The first time I saw Bowie he really scared me -- it was his lizardy, wizardy look. I was in boarding school in Scotland, and he was performing "Jean Genie" on Top of the Pops. You can tell that he just loves to freak people out, which I can relate to -- there's a protective thing about looking freaky. That's certainly what Hedwig was for me. A mask becomes a safe place behind which you can create amazing art, and that's what drag is.
Some people felt a little bummed out when he said he was a latent heterosexual later in the '80s, but we all have our queer straight uncles, and he's the greatest one. He's a music hall performer at heart, and because of his genius -- his brilliance -- he took everything he loved and made something absolutely unique with every new album that came out. They're timeless records, especially that string of albums in the '70s from Hunky Dory to Scary Monsters. Who has had that string of brilliance? Even Dylan had problems.

(Stored items from a collection)
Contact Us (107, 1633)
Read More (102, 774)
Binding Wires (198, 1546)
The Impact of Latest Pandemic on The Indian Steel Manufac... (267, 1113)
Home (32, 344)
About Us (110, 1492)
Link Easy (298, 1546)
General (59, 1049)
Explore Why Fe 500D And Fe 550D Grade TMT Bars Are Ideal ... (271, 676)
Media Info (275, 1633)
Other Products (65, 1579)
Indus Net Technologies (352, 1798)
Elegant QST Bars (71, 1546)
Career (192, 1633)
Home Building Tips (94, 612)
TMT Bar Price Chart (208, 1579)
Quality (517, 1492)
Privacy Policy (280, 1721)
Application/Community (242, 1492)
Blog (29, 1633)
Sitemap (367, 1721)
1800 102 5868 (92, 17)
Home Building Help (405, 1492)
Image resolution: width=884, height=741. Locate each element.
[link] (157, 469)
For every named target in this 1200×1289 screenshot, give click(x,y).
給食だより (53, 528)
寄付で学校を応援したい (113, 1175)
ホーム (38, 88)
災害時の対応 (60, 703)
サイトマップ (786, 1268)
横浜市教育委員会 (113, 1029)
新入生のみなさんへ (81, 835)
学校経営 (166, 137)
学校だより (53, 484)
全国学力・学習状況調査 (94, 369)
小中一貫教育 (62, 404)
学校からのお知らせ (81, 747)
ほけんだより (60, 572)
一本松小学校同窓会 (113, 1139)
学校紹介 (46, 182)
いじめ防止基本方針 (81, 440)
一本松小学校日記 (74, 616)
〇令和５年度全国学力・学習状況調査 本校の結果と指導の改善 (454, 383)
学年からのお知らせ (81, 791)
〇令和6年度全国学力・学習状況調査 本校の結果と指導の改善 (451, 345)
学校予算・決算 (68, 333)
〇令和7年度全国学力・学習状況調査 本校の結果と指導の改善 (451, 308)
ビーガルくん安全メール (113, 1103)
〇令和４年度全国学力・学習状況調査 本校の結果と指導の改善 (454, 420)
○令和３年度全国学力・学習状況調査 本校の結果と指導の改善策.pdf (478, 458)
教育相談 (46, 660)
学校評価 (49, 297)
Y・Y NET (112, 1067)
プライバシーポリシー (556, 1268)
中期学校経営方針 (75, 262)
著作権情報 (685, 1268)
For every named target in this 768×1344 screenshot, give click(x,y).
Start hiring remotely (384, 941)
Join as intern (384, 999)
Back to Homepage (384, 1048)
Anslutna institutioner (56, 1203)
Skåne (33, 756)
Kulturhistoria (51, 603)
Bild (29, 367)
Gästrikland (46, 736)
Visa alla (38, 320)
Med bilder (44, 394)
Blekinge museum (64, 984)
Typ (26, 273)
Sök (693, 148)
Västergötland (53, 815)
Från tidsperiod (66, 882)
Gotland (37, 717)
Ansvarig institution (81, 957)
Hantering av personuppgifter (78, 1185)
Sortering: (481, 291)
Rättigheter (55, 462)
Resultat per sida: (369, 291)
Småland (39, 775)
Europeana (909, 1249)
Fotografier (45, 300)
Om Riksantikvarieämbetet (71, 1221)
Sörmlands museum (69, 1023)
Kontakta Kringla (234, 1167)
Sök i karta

▶ Exercise tasks:
**1.** In the passage about Bowie, why does the writer relate to his love of freaking people out? Answer in one to three sentences.
**2.** Carry on the passage about Bowie from its last line.

▶ Exercise results:
**1.** The writer finds something protective in looking freaky, because a mask becomes a safe place behind which you can create amazing art. That is what Hedwig was for the writer, and it is what drag is.

**2.**
My second encounter with Bowie was his famous Saturday Night Live 1979 appearance, when he sang "Boys Keep Swinging." I was a junior in high school, and it was probably the most formative artistic vision I'd ever had. I was 16, living in Albuquerque, choreographing crucifixion dance sequences to Stevie Nicks songs, and then I see Bowie on TV with Klaus Nomi and Joey Arias. For "TVC 15," the second number they performed, Bowie was wearing a grey pencil skirt, kind of like a Ninotchka-style women apparatchik outfit, with a robot poodle in the background, and Joey and Klaus were doing New Wave angular robot moves. I was like, What the fuck? And from then on I was on my way to Hedwig, I guess.
I graduated in 1981, which was of course when AIDS hit, so there was always darkness and scariness involved, and that was Bowie. I really discovered him in college, and then I couldn't get enough -- I was just absorbing everything, the way I did when I read Lord of the Rings. "Heroes" is probably his greatest song, and also his most emotional. When my father was a military commander in Berlin, before the Wall came down, I would go and visit and cross over to the East. The story that touched me most, and which informed Hedwig, was about a person trying to escape who was shot in no man's land between the two walls and just lay there bleeding for days -- no one from either side would dare come in to get him. That was Hedwig, caught in the middle and somehow drags herself to freedom.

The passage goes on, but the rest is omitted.